Görev listesi
**1)** Sevmek ve sevmemek üzerine yazıya göre, bu iki kelime temelde neyden beslenir?
**2)** Sevmek ve sevmemek üzerine yazıyı kaldığı yerden sürdür.

Seçilen bölüm
* * * * * * *
USARE DERGİSİ 10. SAYI

Bazı kelimeler, yerinde ve doğru kullanılsa da içeriği çoğu zaman düşünülmez bile; sevmek ve sevmemek gibi. Elle tutulmayan, ölçü cinsinden hacimleri olmayan, insanlar arasında farklı algılanan gizemli iki kelime bunlar. Ne var ki görmek ve anlamak istenilirse, sadece bunlar bile gerçeği anlamaya ve kabullenmeye götürür insanı.
Bu iki kelimeden biri saygının, diğeri saygısızlığın ifadesi gibi görünse de temelde ikisi de saygıdan beslenmektedir, ya da ben böyle anlıyorum.
İnsan, neden sever, ya da neden sevmez, bunu bir düşünmek gerek.
Yapılan her işin bir sebebi olmalı değil mi? Diğer bazı canlılarda farklı olsa da insandaki sevgi veya sevgisizliğin bir sebebi vardır kuşkusuz; bunlardan, doğru dayanağı olanların bir değeri vardır, diğerlerinin ise çok da bir değeri yoktur, bu da kişinin değer algısına göre değişir tabi. Bir değeri olabilmesi için kelimenin her ikisi de hislere değil bir temele dayanmalıdır, eğer böyle olmazsa, insan olmanın diğer canlılardan farklılığı anlamını bulmamış olmaz mı?
Bir sebebe dayanmayan sevgi; tutkudur sadece diyorum, bu, neden böyle anlaşılmaz da adına sevgi ya da aşk denir? Kimsenin sevgisine de aşkına da sözüm yok, sadece işin doğru anlaşılması ve doğru ifade edilmesi bakımından söylüyorum bunları, kimsenin tepki vermesi de gerekmez, kendim anladığım şekliyle söylüyorum bunu. Doğru bir dayanağı olmayan sevgi de sahibinde değerlidir mutlaka, ama o köleleştiğini bilmez.
* * * * * * *
Verilen veriler
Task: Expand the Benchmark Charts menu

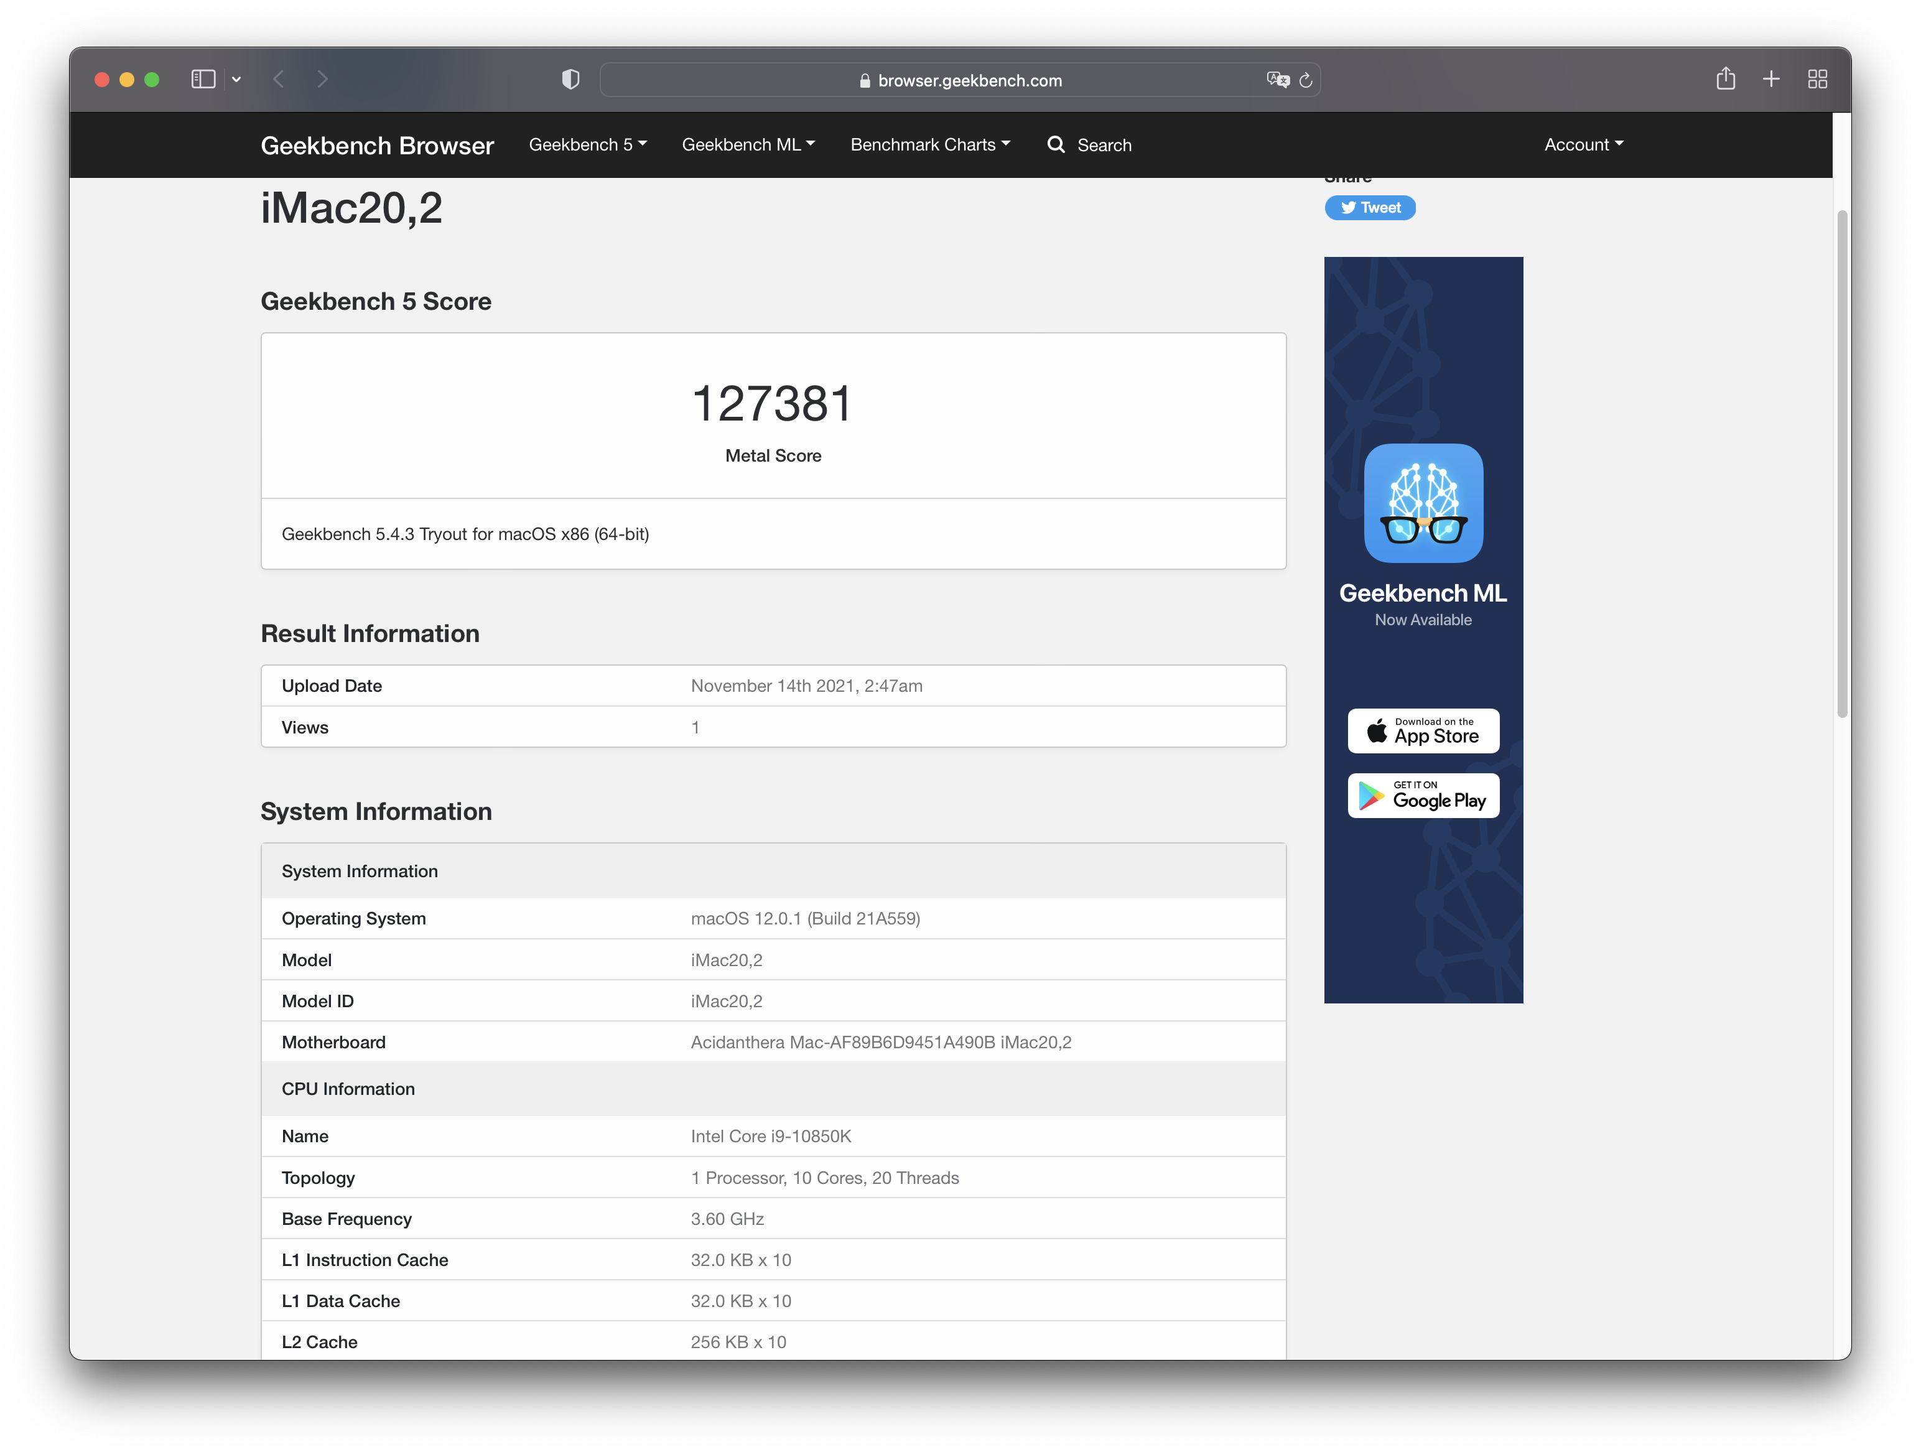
* * * * * * *
Yanıtlar
**1)** İkisi de saygıdan beslenir.

**2)**
Aynı dayanaktan bakarsak; sevgisizlik yani nefret, kızgınlık değilse başka nedir peki? Bu yüzden olsa gerek, İslam inancına göre sevmenin ve sevmemenin Allah rızası için olması, böyle olduğunda değerli sayılması. İtirazın kalıplaşmış ifadesiyle; “Buna Allah’ı karıştırma!” diyenler çıkabilir. Hayır, bu karıştırma meselesi değil, konuyu açıklığa kavuşturma çabasındayım sadece!
Eğer yol gösterilmese, elinden tutan olmasa, insanlar arasından tökezleyebilenler olabilir en hafifinden. Yüce Yaratıcı, “Dinde zorlama yoktur!” beyanı ile insana saygınlık kazandırırken, diğer taraftan da onlar için yaşam kuralları koyması, hareketlerine sınırlar çizmesi, ona olan sevgisinden başka bir şey midir sizce? Yani insana eziyet dokunmasına rızası, haydi biraz ileri gideyim tahammülü yoktur Allah’ın. Buna itiraz edenler, O’nun sevgisindeki aşırılığa mı tahammül edememektedirler, anlamak, anlatmak ve yorumlamak bir zor ki!
Ölçülü olamayanlar, sevgide olduğu gibi sevmemekte de yanlışa düşebilirler. Söyledim ya; geçerli bir dayanağı olmayan sevgi, sevgi değildir, sevgisizlik de sevmemek değildir. Elbette farklı anlayanlar olabilir, bunu bir dayatma olarak söylemiyorum.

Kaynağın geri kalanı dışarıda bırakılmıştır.